How can I prevent SQL injection in PHP?


Answers

Warning: This answer's sample code (like the question's sample code) uses PHP's mysql extension, which was deprecated in PHP 5.5.0 and removed entirely in PHP 7.0.0.

If you're using a recent version of PHP, the mysql_real_escape_string option outlined below will no longer be available (though mysqli::escape_string is a modern equivalent). These days the mysql_real_escape_string option would only make sense for legacy code on an old version of PHP.


You've got two options - escaping the special characters in your unsafe_variable, or using a parameterized query. Both would protect you from SQL injection. The parameterized query is considered the better practice but will require changing to a newer mysql extension in PHP before you can use it.

We'll cover the lower impact string escaping one first.

//Connect

$unsafe_variable = $_POST["user-input"];
$safe_variable = mysql_real_escape_string($unsafe_variable);

mysql_query("INSERT INTO table (column) VALUES ('" . $safe_variable . "')");

//Disconnect

See also, the details of the mysql_real_escape_string function.

To use the parameterized query, you need to use MySQLi rather than the MySQL functions. To rewrite your example, we would need something like the following.

<?php
    $mysqli = new mysqli("server", "username", "password", "database_name");

    // TODO - Check that connection was successful.

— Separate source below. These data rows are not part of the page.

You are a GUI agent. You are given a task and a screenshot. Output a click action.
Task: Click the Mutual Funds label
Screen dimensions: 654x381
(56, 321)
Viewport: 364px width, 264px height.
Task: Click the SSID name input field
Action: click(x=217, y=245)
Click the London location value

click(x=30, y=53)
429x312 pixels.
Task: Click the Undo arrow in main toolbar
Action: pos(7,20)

    $unsafe_variable = $_POST["user-input"];

    $stmt = $mysqli->prepare("INSERT INTO table (column) VALUES (?)");

    // TODO check that $stmt creation succeeded

    // "s" means the database expects a string
    $stmt->bind_param("s", $unsafe_variable);

    $stmt->execute();

    $stmt->close();

    $mysqli->close();
?>

The key function you'll want to read up on there would be mysqli::prepare.

Also, as others have suggested, you may find it useful/easier to step up a layer of abstraction with something like PDO.

Please note that the case you asked about is a fairly simple one and that more complex cases may require more complex approaches. In particular:

  • If you want to alter the structure of the SQL based on user input, parameterized queries are not going to help, and the escaping required is not covered by mysql_real_escape_string. In this kind of case, you would be better off passing the user's input through a whitelist to ensure only 'safe' values are allowed through.
  • If you use integers from user input in a condition and take the mysql_real_escape_string approach, you will suffer from the problem described by Polynomial in the comments below. This case is trickier because integers would not be surrounded by quotes, so you could deal with by validating that the user input contains only digits.
  • There are likely other cases I'm not aware of. You might find this is a useful resource on some of the more subtle problems you can encounter.
Question

If user input is inserted without modification into an SQL query, then the application becomes vulnerable to SQL injection, like in the following example:

$unsafe_variable = $_POST['user_input']; 

mysql_query("INSERT INTO `table` (`column`) VALUES ('$unsafe_variable')");

That's because the user can input something like value'); DROP TABLE table;--, and the query becomes:

INSERT INTO `table` (`column`) VALUES('value'); DROP TABLE table;--')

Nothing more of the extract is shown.